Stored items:
═══

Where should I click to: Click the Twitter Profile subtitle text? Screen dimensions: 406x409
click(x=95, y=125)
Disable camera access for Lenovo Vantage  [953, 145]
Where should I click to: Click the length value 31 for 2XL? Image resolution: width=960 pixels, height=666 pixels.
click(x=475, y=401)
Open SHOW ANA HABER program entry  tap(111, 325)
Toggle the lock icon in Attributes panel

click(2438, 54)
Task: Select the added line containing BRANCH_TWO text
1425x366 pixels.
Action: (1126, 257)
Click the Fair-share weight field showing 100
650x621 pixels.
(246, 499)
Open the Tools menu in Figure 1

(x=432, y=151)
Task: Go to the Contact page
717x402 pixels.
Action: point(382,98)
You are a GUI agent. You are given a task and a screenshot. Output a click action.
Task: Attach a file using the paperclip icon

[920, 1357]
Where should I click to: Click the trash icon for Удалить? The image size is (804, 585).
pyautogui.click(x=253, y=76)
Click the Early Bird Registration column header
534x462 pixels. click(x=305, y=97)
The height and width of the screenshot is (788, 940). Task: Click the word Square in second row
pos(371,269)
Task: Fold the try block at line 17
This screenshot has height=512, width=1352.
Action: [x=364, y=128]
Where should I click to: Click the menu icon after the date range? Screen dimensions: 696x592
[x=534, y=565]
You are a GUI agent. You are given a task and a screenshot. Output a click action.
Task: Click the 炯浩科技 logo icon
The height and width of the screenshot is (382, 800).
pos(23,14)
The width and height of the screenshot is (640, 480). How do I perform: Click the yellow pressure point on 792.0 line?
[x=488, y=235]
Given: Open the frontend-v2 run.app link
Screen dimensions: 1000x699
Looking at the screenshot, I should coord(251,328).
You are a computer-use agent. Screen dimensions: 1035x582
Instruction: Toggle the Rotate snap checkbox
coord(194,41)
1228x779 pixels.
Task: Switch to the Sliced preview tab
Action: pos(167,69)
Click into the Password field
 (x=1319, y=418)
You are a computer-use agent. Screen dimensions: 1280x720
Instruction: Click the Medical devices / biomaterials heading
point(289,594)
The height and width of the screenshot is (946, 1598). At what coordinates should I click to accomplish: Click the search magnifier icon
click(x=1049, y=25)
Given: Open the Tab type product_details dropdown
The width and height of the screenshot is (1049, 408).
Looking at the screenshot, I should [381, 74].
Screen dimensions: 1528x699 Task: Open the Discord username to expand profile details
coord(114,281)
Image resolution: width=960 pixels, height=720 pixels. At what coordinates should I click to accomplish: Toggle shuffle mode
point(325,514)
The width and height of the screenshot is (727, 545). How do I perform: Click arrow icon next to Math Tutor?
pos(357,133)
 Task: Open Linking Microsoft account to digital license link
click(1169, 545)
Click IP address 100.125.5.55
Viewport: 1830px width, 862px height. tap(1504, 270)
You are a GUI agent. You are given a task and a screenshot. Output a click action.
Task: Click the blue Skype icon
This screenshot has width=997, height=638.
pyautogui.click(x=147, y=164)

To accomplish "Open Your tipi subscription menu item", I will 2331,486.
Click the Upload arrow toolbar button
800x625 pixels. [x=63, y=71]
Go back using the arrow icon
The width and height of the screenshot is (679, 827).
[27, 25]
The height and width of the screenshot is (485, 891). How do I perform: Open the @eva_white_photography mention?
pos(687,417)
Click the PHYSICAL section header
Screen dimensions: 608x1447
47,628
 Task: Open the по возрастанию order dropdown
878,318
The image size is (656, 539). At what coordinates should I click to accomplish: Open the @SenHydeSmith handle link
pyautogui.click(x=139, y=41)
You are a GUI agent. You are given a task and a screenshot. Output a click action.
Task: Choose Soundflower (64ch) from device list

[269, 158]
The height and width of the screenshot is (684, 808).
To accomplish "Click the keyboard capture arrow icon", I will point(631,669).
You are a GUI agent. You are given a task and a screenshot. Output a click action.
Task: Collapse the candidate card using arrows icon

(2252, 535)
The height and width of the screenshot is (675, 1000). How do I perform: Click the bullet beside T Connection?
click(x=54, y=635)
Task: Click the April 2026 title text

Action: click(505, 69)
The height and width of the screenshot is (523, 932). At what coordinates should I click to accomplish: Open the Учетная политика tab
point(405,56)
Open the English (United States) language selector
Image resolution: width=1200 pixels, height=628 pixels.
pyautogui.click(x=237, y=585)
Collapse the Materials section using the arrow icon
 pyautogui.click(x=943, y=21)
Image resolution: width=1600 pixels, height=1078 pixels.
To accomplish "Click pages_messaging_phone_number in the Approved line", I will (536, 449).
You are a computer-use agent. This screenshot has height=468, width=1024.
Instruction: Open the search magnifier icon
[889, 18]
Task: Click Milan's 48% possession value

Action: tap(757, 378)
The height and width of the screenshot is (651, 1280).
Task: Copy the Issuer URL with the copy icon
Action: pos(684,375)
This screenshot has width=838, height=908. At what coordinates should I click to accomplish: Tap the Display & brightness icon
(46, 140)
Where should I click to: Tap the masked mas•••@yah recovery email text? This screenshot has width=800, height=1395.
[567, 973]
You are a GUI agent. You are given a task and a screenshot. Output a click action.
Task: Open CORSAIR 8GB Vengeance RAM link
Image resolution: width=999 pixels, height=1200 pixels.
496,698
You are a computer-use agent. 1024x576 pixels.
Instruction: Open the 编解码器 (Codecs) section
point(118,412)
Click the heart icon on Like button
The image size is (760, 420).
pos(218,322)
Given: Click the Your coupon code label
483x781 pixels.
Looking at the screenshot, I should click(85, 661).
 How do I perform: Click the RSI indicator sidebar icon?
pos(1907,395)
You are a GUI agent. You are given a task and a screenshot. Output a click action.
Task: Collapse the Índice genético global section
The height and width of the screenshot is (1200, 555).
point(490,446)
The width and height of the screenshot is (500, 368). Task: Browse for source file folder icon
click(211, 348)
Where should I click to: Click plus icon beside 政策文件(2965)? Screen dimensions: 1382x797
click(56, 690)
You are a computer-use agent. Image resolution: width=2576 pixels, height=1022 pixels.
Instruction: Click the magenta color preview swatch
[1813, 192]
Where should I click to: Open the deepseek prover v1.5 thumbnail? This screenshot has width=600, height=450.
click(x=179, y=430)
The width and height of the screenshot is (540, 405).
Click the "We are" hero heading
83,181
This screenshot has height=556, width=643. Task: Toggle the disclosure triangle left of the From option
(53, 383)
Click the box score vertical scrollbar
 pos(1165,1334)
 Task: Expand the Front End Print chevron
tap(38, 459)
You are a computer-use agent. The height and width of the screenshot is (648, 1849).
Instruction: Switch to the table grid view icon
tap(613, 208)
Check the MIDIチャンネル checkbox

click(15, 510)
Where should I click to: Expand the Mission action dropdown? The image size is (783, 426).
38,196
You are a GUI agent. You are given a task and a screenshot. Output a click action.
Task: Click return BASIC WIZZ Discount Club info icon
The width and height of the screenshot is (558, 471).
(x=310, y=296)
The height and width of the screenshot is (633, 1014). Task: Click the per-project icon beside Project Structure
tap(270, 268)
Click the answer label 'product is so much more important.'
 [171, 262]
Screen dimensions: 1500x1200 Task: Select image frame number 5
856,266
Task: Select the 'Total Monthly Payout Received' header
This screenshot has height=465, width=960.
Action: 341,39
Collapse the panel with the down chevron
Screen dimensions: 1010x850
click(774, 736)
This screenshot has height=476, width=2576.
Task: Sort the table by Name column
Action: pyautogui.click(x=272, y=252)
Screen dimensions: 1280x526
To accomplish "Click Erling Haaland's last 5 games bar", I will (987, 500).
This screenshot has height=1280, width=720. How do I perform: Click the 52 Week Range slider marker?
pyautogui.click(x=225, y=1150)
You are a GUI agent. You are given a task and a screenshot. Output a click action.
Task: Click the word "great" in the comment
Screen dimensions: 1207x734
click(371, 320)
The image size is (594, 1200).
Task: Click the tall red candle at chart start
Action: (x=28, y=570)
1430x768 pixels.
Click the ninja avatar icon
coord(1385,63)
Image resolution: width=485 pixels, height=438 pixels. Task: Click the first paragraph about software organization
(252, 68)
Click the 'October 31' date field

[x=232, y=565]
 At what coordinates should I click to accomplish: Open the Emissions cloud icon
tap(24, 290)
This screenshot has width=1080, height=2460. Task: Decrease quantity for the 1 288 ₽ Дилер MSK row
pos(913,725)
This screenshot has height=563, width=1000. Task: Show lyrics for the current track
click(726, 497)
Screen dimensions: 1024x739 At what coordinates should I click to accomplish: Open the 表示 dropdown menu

═══

Among the records above, find each line containing the string "computer" and copy it.

Your response:
You are a computer-use agent. Screen dimensions: 1035x582
You are a computer-use agent. Screen dimensions: 1280x720
You are a computer-use agent. This screenshot has height=468, width=1024.
You are a computer-use agent. 1024x576 pixels.
You are a computer-use agent. Image resolution: width=2576 pixels, height=1022 pixels.
You are a computer-use agent. The height and width of the screenshot is (648, 1849).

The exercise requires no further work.